Perdagangan gelap burung Kakatua memang merupakan salah satu gambaran perdagangan komoditi khas di Kepulauan Aru yang telah berlangsung berabad-abad. Selain kakatua, Cendrawasih (Paradisaea Apoda) juga menjadi spesies burung yang paling dicari di kawasan ini sebagai komoditi dagang sejak masa lalu (Swadling, 1996). Keindahan dan keanggunan bulu burung cendrawasih membuat hewan ini menjadi komoditi unggulan yang diekspor keluar dari

Kepulauan Aru. Jenis burung ini biasanya diawetkan sebelum dijual kepada pembeli. Saat ini cukup sukar untuk menemukan komoditi mahal ini, Burung Cendrawasih juga telah ditetapkan sebagai satwa langka yang dilindungi. Memperjualbelikan spesies ini adalah tindakan kriminal. Kenyataannya, selama berada di Kepulauan Aru, beberapa individu sempat menawarkan jasad burung Cendrawasih yang sudah diawetkan untuk dijual.

Aru memang lekat dengan perdagangan komoditi eksotik yang langka dan mahal. Saat ini, kepulauan Aru juga dikenal sebagai sentra produksi mutiara laut yang dikonsumsi pasar dunia. Demikian halnya dengan beberapa produk laut unggulan seperti Teripang dan Telur Ikan Terbang juga diekspor dari Kepulauan ini. Bukan kebetulan kiranya bahwa rekam sejarah menunjukan jenis-jenis komoditi yang disebut di atas telah diperdagangkan di wilayah ini, bahkan hingga awal masehi (Ririmasse, 2010a; Andaya, 1993a; 1993b). Suatu kenyataan yang mengagumkan, bahwa setelah lebih dari dua ribu tahun, semua yang disebut tadi tetap menjadi komoditi unggulan Kepulauan Aru.

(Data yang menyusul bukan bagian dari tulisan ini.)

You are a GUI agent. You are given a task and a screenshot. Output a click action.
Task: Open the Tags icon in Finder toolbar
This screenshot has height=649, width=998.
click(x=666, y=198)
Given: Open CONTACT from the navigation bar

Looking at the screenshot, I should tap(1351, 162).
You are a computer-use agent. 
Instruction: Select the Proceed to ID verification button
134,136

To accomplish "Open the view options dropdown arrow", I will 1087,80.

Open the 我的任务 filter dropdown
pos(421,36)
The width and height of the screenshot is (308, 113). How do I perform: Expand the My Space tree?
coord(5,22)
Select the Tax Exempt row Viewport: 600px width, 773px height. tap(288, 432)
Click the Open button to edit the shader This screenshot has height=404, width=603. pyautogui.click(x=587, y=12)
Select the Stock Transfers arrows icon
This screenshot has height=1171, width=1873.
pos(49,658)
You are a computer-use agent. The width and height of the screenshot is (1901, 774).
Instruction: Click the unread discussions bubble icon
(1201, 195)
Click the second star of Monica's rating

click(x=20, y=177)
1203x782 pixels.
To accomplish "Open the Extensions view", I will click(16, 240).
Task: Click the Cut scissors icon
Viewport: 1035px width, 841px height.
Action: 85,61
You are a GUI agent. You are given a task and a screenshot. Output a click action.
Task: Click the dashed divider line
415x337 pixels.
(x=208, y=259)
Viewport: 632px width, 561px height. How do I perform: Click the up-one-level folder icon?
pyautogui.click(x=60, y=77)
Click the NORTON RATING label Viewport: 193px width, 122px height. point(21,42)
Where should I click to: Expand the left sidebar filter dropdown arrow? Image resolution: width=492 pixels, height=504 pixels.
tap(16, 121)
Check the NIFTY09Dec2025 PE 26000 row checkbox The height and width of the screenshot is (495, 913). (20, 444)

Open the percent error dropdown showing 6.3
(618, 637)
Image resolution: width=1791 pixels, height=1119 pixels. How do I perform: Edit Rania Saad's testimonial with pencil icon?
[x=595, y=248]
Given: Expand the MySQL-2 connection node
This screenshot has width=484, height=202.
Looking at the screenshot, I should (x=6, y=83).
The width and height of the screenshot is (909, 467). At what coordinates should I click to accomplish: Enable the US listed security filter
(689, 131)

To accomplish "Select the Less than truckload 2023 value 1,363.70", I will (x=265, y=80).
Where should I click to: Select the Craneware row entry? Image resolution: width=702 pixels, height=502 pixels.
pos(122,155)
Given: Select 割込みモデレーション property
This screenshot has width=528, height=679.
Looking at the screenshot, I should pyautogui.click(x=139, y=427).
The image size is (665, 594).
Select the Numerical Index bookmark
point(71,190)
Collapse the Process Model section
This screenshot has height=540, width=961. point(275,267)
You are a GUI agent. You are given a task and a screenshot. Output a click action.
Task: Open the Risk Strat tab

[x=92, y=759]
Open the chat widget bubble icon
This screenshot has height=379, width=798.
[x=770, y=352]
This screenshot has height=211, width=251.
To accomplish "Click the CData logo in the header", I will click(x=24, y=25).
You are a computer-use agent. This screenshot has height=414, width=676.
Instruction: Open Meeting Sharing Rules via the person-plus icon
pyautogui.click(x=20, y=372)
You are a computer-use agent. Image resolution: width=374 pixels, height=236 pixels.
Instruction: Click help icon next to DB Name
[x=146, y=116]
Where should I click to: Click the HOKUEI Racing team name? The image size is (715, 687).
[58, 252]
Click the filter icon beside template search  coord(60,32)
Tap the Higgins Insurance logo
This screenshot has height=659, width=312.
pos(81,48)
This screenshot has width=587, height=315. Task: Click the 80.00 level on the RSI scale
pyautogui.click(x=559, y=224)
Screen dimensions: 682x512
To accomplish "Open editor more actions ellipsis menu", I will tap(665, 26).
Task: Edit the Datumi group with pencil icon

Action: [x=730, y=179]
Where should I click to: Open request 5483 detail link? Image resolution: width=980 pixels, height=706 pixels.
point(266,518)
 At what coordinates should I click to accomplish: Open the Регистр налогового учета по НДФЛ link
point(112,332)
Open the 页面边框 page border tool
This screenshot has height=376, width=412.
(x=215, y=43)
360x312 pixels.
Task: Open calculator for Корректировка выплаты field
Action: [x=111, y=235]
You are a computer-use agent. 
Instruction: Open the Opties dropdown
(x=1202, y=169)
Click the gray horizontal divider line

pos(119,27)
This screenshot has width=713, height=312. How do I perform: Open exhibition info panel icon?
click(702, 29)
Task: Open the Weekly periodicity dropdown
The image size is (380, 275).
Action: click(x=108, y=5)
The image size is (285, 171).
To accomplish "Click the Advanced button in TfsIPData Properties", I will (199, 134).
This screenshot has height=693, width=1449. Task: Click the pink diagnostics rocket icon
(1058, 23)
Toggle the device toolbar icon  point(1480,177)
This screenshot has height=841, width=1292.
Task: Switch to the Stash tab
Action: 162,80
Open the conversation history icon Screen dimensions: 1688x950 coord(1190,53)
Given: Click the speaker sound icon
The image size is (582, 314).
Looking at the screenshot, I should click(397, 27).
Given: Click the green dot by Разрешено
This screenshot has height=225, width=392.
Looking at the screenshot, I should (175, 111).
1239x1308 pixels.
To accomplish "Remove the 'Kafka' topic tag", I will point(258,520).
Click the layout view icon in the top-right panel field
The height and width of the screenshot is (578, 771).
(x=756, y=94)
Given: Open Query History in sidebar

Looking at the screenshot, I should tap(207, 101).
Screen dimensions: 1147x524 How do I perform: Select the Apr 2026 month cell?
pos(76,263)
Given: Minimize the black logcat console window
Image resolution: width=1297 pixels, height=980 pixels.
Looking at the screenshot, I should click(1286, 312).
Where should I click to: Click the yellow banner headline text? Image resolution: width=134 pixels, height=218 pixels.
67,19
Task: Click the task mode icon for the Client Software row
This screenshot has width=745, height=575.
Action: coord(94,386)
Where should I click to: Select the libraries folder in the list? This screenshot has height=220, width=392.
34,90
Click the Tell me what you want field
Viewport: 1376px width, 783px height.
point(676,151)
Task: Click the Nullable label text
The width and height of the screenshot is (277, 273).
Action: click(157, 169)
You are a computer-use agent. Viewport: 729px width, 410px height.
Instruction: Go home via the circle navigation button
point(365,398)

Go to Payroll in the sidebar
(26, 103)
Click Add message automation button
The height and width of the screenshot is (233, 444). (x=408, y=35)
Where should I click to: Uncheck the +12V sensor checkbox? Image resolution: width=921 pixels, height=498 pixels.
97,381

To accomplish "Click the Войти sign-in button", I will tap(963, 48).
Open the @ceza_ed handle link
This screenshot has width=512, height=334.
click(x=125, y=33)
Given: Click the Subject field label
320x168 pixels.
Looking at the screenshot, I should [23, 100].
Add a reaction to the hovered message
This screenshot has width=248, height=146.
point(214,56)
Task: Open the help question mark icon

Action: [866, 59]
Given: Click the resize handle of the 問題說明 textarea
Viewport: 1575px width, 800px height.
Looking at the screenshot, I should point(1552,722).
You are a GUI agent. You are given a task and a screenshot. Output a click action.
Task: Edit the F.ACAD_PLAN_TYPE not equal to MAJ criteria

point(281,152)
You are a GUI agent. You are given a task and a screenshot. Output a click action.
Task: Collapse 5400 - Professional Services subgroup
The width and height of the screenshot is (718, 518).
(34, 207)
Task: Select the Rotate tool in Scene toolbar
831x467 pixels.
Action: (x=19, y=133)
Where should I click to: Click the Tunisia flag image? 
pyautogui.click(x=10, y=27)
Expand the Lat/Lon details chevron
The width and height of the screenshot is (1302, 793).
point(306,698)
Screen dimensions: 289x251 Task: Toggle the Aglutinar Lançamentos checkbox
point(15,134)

Sejarah Budaya Kepulauan Aru memang sukar untuk dilepaskan dari dunia luar. Hakekat sebagai wilayah sumber komoditi eksotik, membuat kepulauan ini senantiasa dicari oleh para pendatang dan pedagang asing. Studi terkait pengetahuan alam menunjukan betapa Kepulauan Aru memiliki sejarah yang lebih panjang. Meski kini menjadi bagian dari Kepulauan Maluku, Aru sejatinya merupakan bagian dari perluasan daratan besar yang disebut sebagai Paparan Sahul yang mencakup Papua dan Australia sebagai daratan induk. Himpunan wilayah ini menyatu sebagai daratan besar pada jaman es. Ketika itu air laut surut hingga lebih dari 150 meter di bawah permukaan laut saat ini. Itulah sebabnya mengapa profil ekologi Aru menunjukan karakter yang mirip dengan wilayah tetangganya di timur (Ririmasse, 2010a; Spriggs et.al, 1998; O’Connor, 2005; Belwood, 1997). Di kepulauan ini

kita bisa menemukan Burung Cendrawasih, sebagaimana umum ditemukan di Papua danidentik dengan Kangguru sebagai hewan endemik Australia. Perubahan muka laut yang menaik sejak akhir jaman es, membuat Aru menjadi kepulauan yang terpisah dari benua Induknya. Kondisi masa lalu inilah yang menciptakan karakter Kepulauan Aru sebagai sebuah wilayah dengan lingkungan dan sejarah budaya yang khas selalu menarik perhatian para penggiat ilmu pengetahuan dari berbagai bidang,termasuk Arkeologi.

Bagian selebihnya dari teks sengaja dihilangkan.